MALE (Reuters) - Tourism workers in the Maldives have threatened to go on strike if a run-off presidential poll in the up-market holiday destination is not held on Saturday as scheduled.
The threat will sharpen a confrontation between former president Mohammed Nasheed, who won the first round of voting on September 7, and the government of his successor, President Mohammed Waheed, which backs the delay, ordered by the Supreme Court.
The run-off had been expected to help end months of political turmoil in the Indian Ocean archipelago triggered by Nasheed's removal from power 20 months ago.
"If the election is delayed, it will adversely affect our members, and we will not hesitate to hold a prolonged strike to strengthen democracy and uphold human rights," the Tourism Employees Association of the Maldives said in a statement.

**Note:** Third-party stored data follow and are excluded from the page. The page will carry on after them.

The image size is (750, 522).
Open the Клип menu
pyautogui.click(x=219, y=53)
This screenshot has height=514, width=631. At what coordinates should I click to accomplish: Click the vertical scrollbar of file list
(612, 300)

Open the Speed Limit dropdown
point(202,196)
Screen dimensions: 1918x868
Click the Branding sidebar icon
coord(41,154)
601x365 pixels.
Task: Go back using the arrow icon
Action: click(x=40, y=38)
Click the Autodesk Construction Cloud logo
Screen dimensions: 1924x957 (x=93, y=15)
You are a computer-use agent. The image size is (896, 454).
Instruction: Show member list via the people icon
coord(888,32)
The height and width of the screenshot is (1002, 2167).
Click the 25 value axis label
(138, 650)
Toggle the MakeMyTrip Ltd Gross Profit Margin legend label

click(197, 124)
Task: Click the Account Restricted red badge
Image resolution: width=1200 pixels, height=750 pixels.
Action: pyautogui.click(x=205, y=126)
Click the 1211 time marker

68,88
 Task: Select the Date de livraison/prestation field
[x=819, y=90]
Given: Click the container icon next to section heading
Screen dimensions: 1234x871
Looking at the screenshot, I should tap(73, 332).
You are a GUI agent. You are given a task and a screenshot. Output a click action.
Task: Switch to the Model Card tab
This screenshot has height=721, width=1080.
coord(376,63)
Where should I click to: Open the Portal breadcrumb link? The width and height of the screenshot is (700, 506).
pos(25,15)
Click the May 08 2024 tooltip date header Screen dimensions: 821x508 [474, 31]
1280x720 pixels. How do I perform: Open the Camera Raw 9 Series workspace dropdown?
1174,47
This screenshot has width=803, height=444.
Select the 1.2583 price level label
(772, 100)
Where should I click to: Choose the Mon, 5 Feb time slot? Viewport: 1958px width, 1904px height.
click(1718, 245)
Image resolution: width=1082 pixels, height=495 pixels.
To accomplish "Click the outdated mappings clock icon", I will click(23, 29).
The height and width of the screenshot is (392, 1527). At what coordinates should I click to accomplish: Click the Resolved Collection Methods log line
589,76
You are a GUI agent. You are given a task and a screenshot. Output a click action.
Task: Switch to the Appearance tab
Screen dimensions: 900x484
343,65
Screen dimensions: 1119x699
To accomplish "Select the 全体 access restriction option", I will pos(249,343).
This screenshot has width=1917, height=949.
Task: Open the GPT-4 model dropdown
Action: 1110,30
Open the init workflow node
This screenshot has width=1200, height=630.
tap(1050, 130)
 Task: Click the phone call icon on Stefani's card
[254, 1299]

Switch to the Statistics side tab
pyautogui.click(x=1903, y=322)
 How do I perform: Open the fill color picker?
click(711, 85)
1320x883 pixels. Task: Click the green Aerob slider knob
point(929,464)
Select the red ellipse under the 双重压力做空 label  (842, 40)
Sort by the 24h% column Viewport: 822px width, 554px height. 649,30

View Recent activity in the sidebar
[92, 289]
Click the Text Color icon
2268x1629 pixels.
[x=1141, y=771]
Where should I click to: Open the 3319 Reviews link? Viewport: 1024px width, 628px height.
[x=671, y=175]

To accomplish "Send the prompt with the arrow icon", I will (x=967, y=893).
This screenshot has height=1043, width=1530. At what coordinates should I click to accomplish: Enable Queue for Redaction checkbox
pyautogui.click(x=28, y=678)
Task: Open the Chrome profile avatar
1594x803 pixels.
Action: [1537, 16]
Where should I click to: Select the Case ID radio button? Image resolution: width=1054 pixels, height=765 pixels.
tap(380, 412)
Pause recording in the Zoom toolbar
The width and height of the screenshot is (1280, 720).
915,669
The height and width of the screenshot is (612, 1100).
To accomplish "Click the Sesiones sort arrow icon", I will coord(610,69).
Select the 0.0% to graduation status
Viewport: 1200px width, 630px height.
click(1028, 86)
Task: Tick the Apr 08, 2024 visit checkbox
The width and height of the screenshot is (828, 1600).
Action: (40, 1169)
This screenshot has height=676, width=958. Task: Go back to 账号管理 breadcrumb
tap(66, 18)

A strike in the tourism industry would cripple the islands' $2.2 billion economy, dependent on earnings of $1.9 billion from overseas visitors. Tourism receipts contributed 38 percent of government revenue last year.
The association, which claims the allegiance of 5,000 resort workers, was responding to a call by Nasheed, who served three years as the first democratically elected president, and his Maldivian Democratic Party, after the Supreme Court order.
In a special midnight session on Thursday, the Supreme Court urged security forces to act against anyone who did not obey its postponement order, after the country's election commissioner announced the September 28 election would go ahead.
The Election Commission, which has already brought in foreign monitors, will meet at 1100 GMT to decide on the Saturday runoff, its chief, Fuwad Thowfeek, told Reuters.
Nasheed secured 45.45 percent of votes in the first round, short of the 50 percent needed for outright victory. His party announced mass protests against the postponement.
Party supporters have vowed to kick off protests from 1100 GMT if the poll is not held.
"I'm not sure what will happen, it will be anybody's guess," Hamid Abdul Ghafoor, spokesman of Nasheed's MDP, told Reuters.
"The Supreme Court will have called off the constitution and we will be in a constitutional vacuum. It will be another coup. The situation will be up for grabs - it will be the Wild West."
Although Nasheed's party controls parliament, the police have assured election officials they will obey the court ruling.
President Waheed's Interior Ministry has ordered tough action against anyone breaching the Supreme Court order and the Finance Ministry has declined to provide funds for the election.
Abdulla Yameen, half-brother of longtime ruler Maumoon Abdul Gayoom, came second in the presidential poll, just ahead of Gasim Ibrahim, a tourism and media tycoon who was Gayoom's finance minister.
Gasim's Jumhoory Party (JP) had asked the Supreme Court to annul the first-round result, alleging voting irregularities, a move that Nasheed's MDP dismissed as unconstitutional.
Critical challenges for the next president range from a surge in Islamist ideology and human rights abuses to a lack of investor confidence after the government cancelled the Maldives' biggest foreign investment project with India's GMR Infrastructure.